Ahora sí. Como ya lo sabía todo le pedí a Manuel me llevara directo al viñedo mas famoso: el Domaine de la Romanée-Conti. Andando por los caminos de la Côte de Nuits me explicó que los vinos hechos con terruño Grand Cru los guardan para el mito, pues equivalen al dos por ciento de la producción.
También los Premier Cru son muy codiciados por los conocedores. Los Village y Regional se consumen a diario. «Todo a nuestro alrededor es Grand Cru», dijo sorteando las brechas de aquel mar de cepas manicuradas que se desparraman sobre las laderas de las colinas y hasta el horizonte. «Esta es la meta del vino tinto», advirtió. Luego ajustó sus gafas y me tradujo una placa labrada en la base del coto que recuerda a uno de los antiguos dueños de esta pequeña parcela donde crecen las uvas con las que se hace el vino más caro y escaso del mundo: Luis Francisco I de Borbón-Contí, primo del rey Luis XV y Gran Prior de la orden de Malta.
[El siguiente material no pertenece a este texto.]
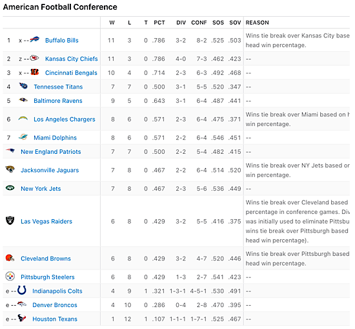Click the Miami Dolphins logo

pos(23,137)
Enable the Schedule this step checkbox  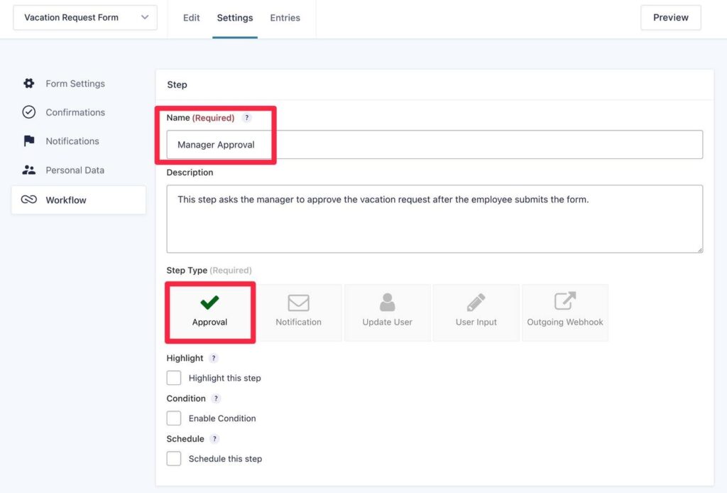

Después me contó sobre la trascendencia del sitio y me mostró la cruz de piedra que simboliza el origen histórico del viñedo, otorgado en el siglo XII por el duque de Borgoña al abad de Saint-Vivant. Hoy es controlado por las familias Roch y Villaine. «Aquí practican el cultivo biodinámico y producen solo cinco mil botellas al año. De hecho, no se puede ir a una finca para comprar una botella así nada más, hay una lista de espera de siete años». Siete minutos después ya estaba tocando el timbre de la antigua bodega -o cuviere- ubicada, no sin un dejo de ironía, en la «rue du temps perdu».